Я не нашёл, что ответить. Потому что это — правда. Ленка жила на алиментах лучше, чем Валя со мной. И Валя считала это — нормальным. Эталоном. Тем, к чему надо стремиться.
— Валя, — сказал я устало, — я предлагаю тебе дом. Квартиру, в которой есть всё: тепло, свет, еда. Где ты можешь жить, не платя ни копейки. Где я работаю, а ты… — я запнулся.
— А я что? — она подняла бровь. — Сидю? Сижу. А что мне делать? Работать? За тридцать тысяч? Чтобы смена была, как у тебя? Нет, Никит. Это не мой уровень.
— А какой твой уровень?
— Мой уровень — это когда муж обеспечивает. Полностью. Чтобы я не работала, а жила. Чтобы Мальдивы — каждый год. Чтобы шуба — не с рынка, а из бутика. Чтобы машина — не твоя ведро, а нормальная. Учти, босяк мне не пара.
— Моя машина не ведро.
— Никит, «Волга» — это ведро. Прости.
Я не был оскорблён. Я был раздавлен. Не потому что она обидела машину — плевать на машину. А потому что она говорила это легко, как будто била не по мне, а по воздуху. Как будто не понимала, что каждый её удар — попадает.
Ультиматум она выдала в четверг, после того как я принёс зарплату. Триста тысяч — наличными, я привык так, по старинке. Положил на стол, как обычно: «Вот, Валя. Это — на хозяйство. Я оставлю себе на проезд и обеды, остальное — твоё».
Она пересчитала. Медленно. Будто не верила.
— Триста, — сказала она. — Триста тысяч. В месяц. За это я должна жить.
— Валя, это хорошие деньги.
— Это — нищета, Никит. В Москве врачи получают больше.
— Мы не в Москве.
— Вот именно. И я не в Москве. А хочу — в Москве. Хочу — на Бали. Хочу — везде. А не тут, с тобой, в этой квартире, на эти деньги.
Она села напротив, сложила руки на столе и посмотрела мне в глаза. Так смотрят, когда говорят серьёзно. Когда уже решили.

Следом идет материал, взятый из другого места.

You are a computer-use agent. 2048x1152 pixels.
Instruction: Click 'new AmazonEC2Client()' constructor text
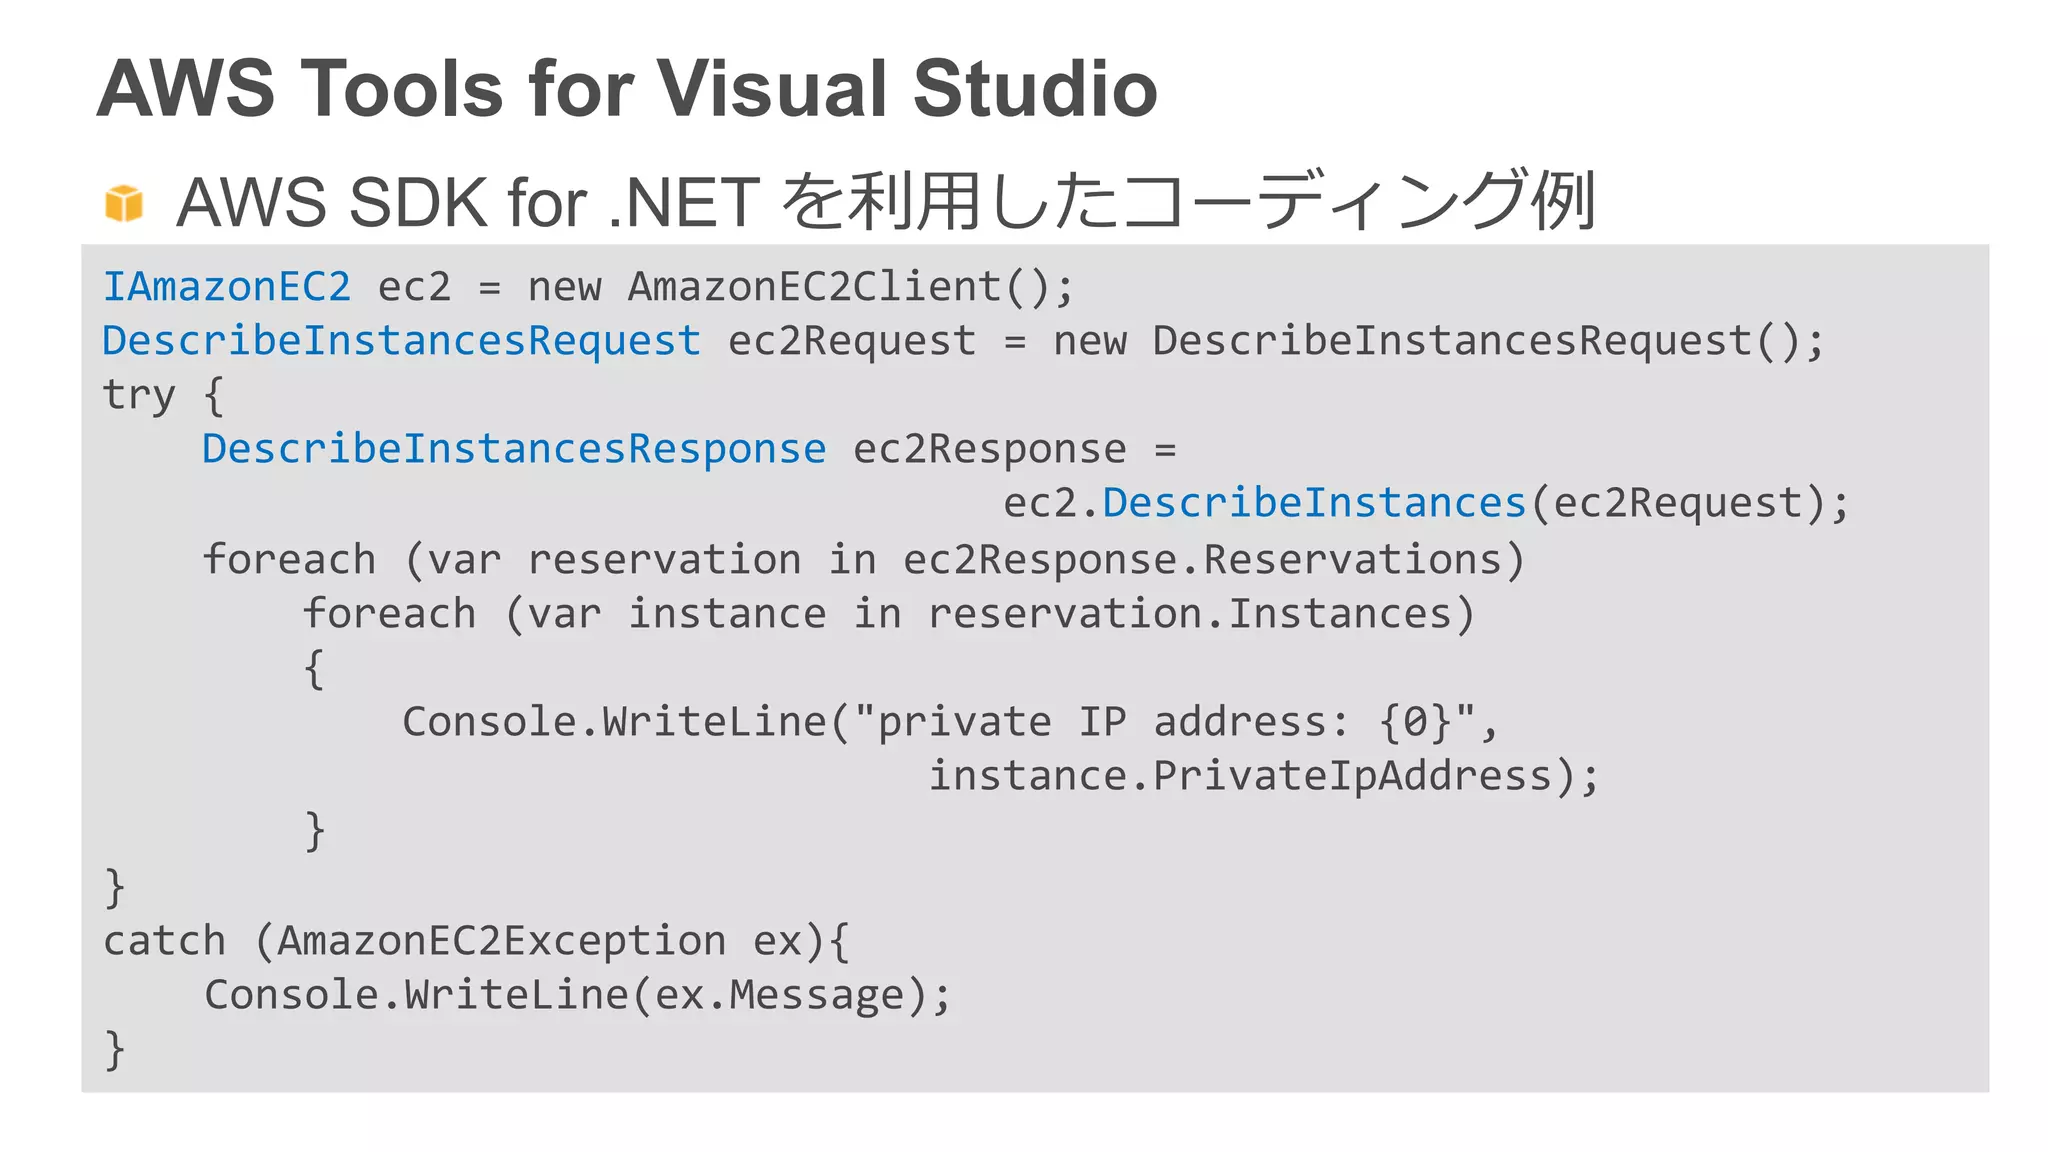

— Слушай, — сказала она. — Я скажу один раз, и ты запомни. Если через полгода ты не будешь зарабатывать хотя бы миллион — ну, пусть полтора, — я ухожу. Всё. Развод. Не развод — мы же не расписаны. Уход. Я найду нормального мужика, с деньгами, и буду жить, как человек. А не как… — она оглядела кухню, — …как это.
— Как «это»? — я тоже оглядел кухню. Чисто. Тёплый свет. На столе — скатерть, которую я купил на прошлой неделе. На подоконнике — цветок, который я поливаю каждое утро. Кухня — нормальная. Моя. — Это — моя квартира. И в ней всё нормально.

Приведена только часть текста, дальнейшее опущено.